5年後の私たちへ。あの時、雨に濡れたまま笑い合った記憶はまだ残っているかな。花蓮の冷たい空気と、福康大飯店で感じた不思議な開放感。計画通りにいかない旅こそが最高だった。今のあなたも、そんな不完全な旅を愛していてほしい。
5年後も指先に鮮明に残っている記憶
ロビーを支配する静謐な空白
駅からの無料シャトルバスを降りて、重い扉を開けた瞬間に広がったのは、日常を忘れさせるほどの圧倒的な垂直の空間だった。高い天井から降り注ぐ淡い光が、まるで深い海の底に差し込む陽光のように私たちを包み込み、「誰の声が一番遠くまで届くか」と競い合ったあのくだらない時間は、日常の狭い部屋では決して味わえない贅沢な心の余白だった。
窓の外に溶け出す灰色のグラデーション
清潔に整えられた客室の大きな窓に額を押し当てると、氷のようなガラスの冷たさが皮膚を通して脳まで突き抜ける。2月の花蓮は、雨が降ると世界が淡い水色と灰色に染まり、山と海の境界線が曖昧にぼやけていた。外の冷徹な空気と、室内の柔らかな温もりの狭間で、私たちはただ静かに、すべてを許してくれるような静寂に身を委ねていた。
東大門夜市へ向かう、湿った風の記憶
「歩いて行ける」という言葉を信じて外へ出たが、湿った風が容赦なくコートの隙間から入り込み、肌を刺す。
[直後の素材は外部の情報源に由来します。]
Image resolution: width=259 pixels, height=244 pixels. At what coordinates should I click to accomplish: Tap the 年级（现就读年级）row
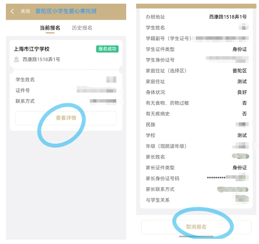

「やっぱりタクシーにしようよ」という誰かの切実なツッコミさえも、今は愛おしい。道端に漂う濡れたコンクリートの匂いと、屋台から流れてくる香ばしい油の香りが混ざり合い、不便ささえも旅の彩りに変わるあの心地よい疲労感が、今も鼻の奥に刻まれている。
蔡記豆花の薏仁牛奶という、甘い正解
凍える指先で握りしめたカップの中、真っ白な液体と薏仁のつぶつぶが舌の上で心地よく踊る。濃厚な甘さが冷え切った身体の芯まで熱を運んでくれる感覚に、「人生で最高のタイミングで飲んだな」と誰かが呟いた。贅沢なフルコースよりも、あの路地裏で分かち合った一杯の温もりこそが、旅における最高の正解だったと思う。
5年後にこの記録を開いたとき
私たちはきっと、有名な観光スポットの景色など忘れているだろう。けれど、福康大飯店でのチェックイン時にパスポートを忘れて慌てたことや、深夜にホテルの廊下でタイルの冷たさを確かめ合いながら語り合った、意味のない会話だけは結晶のように残っているはずだ。雨に反射して鏡のようになった地面に映る、お互いの情けないけれど幸せそうな顔。そんな断片が、今の私たちをあの場所へと繋ぎ止めてくれる。正解のない旅を、正解のないままに楽しめたあの感覚だけは、どうか失わずにいたい。
濡れた靴の先から、かすかに春の匂いがした。
- 福康大飯店に泊まるなら、あえて予定を白紙にして、ロビーの圧倒的な開放感に身を任せてみて。
- 蔡記豆花の薏仁牛奶は、一番冷たい状態で、大切な誰かと肩を寄せ合ってシェアしてほしい。